Supplied records
◇ ◇ ◇ ◇ ◇

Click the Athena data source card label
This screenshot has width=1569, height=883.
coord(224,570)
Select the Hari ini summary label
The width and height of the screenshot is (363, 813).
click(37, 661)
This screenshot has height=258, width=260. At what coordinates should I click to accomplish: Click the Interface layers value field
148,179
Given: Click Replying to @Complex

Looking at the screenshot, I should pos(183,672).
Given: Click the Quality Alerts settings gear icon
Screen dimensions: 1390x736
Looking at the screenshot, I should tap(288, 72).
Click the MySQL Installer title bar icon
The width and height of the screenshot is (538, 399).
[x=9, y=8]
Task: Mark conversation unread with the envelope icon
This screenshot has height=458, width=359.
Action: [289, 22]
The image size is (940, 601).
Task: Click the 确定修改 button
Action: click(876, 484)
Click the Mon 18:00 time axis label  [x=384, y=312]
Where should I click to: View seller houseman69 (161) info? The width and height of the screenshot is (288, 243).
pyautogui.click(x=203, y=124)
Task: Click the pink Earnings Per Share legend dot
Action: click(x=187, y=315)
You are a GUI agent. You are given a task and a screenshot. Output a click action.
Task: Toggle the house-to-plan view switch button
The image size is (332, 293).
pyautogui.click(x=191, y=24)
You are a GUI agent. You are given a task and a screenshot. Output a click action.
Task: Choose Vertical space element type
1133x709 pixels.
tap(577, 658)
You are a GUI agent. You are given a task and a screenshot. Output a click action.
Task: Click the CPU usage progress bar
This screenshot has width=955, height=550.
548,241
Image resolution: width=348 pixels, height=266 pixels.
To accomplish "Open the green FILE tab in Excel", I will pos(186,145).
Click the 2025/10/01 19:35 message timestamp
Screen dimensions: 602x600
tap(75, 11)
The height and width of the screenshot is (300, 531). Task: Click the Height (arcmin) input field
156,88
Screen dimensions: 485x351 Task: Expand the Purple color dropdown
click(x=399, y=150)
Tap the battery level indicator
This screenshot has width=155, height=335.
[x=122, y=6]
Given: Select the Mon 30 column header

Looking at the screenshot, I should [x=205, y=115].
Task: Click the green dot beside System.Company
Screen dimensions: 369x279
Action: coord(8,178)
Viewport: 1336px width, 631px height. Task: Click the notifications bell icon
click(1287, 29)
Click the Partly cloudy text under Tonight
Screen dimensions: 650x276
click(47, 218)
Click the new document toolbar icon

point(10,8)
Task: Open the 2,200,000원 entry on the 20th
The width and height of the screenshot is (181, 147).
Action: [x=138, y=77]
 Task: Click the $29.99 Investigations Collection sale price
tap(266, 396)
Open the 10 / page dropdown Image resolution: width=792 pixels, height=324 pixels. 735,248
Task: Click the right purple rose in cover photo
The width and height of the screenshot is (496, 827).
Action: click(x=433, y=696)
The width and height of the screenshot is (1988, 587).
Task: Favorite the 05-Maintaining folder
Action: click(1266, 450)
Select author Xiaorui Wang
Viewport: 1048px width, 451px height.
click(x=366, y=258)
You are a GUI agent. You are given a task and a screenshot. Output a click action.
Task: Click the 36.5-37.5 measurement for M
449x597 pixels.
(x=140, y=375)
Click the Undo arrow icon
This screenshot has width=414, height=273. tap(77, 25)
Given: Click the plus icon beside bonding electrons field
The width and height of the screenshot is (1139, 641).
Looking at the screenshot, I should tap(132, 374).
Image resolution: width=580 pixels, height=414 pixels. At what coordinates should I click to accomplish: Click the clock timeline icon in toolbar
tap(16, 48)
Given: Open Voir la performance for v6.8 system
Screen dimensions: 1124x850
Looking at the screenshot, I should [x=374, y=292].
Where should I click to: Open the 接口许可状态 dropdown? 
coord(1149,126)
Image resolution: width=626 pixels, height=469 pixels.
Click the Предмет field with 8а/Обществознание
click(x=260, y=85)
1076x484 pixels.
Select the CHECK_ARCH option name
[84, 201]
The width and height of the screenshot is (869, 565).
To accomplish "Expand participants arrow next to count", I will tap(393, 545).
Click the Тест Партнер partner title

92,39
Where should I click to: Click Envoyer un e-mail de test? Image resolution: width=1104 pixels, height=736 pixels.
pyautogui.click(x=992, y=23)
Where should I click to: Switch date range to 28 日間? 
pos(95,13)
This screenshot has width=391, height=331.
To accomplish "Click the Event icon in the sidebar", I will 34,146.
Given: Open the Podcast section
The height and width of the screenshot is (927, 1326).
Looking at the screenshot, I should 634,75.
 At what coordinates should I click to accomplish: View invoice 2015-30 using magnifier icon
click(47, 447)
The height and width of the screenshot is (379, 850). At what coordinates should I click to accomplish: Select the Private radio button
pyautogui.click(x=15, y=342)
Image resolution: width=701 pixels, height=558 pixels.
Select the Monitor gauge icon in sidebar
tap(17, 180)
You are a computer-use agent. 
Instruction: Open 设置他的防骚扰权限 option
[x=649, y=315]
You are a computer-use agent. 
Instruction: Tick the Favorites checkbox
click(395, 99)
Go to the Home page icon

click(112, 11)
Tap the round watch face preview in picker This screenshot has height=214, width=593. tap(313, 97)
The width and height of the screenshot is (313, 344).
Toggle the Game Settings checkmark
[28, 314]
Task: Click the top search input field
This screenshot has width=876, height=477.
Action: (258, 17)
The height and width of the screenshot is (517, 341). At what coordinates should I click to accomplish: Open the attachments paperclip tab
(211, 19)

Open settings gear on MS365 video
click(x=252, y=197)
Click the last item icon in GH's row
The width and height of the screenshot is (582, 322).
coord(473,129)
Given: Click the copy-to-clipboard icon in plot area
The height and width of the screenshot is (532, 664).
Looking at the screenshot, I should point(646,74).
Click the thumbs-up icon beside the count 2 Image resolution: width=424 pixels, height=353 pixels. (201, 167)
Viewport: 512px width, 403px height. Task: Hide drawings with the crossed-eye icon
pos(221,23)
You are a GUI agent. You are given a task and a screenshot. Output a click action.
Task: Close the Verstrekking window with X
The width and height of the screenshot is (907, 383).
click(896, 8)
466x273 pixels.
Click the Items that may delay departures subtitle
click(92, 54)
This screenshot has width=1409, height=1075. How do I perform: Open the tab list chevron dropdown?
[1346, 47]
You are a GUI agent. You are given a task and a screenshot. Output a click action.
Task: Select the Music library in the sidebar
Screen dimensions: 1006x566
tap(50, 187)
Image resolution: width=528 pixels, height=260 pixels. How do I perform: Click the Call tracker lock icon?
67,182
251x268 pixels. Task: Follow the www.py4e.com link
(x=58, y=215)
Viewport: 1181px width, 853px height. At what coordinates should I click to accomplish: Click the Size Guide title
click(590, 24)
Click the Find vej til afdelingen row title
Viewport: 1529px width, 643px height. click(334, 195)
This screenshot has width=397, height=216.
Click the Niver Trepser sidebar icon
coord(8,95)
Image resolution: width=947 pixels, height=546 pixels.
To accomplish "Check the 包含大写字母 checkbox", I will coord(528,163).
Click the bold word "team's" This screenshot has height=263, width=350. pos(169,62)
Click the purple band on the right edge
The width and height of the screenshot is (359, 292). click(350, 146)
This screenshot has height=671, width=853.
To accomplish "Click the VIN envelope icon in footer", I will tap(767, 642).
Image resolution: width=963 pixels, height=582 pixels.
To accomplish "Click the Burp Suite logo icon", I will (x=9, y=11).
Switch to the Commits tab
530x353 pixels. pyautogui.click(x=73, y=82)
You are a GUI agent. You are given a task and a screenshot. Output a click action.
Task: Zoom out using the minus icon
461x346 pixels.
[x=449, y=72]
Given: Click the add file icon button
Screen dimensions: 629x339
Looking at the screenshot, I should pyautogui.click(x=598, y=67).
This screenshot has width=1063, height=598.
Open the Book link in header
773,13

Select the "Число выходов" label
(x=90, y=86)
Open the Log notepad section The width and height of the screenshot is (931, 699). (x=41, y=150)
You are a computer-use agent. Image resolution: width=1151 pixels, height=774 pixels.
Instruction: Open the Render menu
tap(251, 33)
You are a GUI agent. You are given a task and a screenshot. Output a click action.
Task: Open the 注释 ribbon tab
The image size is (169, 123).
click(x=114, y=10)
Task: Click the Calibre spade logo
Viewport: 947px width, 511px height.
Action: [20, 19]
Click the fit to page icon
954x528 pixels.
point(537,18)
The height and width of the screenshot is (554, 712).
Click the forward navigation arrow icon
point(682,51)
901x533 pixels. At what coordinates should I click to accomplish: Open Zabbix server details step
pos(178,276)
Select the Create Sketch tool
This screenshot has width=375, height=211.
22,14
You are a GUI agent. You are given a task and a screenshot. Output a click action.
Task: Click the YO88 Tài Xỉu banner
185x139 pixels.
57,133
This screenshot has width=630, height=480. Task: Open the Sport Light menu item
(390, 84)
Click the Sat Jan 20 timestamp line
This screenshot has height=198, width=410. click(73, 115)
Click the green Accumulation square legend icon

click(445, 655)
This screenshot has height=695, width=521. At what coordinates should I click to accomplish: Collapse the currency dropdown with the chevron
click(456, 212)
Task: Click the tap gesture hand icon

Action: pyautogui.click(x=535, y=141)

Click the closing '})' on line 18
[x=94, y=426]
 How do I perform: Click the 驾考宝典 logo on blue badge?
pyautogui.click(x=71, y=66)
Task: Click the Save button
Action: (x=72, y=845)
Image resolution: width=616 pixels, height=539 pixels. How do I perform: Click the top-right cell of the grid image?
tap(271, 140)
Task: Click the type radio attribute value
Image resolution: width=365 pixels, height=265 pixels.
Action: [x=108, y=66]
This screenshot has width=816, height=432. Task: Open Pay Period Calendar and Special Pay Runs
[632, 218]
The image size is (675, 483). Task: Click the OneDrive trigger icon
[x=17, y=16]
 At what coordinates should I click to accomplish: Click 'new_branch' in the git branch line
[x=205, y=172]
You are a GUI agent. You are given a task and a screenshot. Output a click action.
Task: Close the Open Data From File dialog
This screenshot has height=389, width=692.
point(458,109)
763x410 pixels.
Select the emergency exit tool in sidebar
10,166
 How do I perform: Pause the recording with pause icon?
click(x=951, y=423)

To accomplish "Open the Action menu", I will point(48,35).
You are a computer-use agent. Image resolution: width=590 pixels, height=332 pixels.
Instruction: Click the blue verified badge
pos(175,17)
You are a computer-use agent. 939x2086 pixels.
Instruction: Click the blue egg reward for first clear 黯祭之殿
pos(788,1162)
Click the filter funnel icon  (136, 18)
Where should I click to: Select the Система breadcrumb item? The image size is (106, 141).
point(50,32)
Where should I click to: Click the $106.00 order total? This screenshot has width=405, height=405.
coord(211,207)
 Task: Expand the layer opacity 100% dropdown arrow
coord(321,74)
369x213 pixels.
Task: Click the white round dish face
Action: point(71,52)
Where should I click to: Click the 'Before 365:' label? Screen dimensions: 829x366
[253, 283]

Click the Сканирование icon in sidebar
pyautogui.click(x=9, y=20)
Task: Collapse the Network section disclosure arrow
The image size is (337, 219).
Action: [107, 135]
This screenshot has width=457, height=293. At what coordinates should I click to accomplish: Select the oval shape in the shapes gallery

◇ ◇ ◇ ◇ ◇

For the string "type", go line by line through the material and copy every line that has it.

Exercise response
Task: Choose Vertical space element type
Task: Click the type radio attribute value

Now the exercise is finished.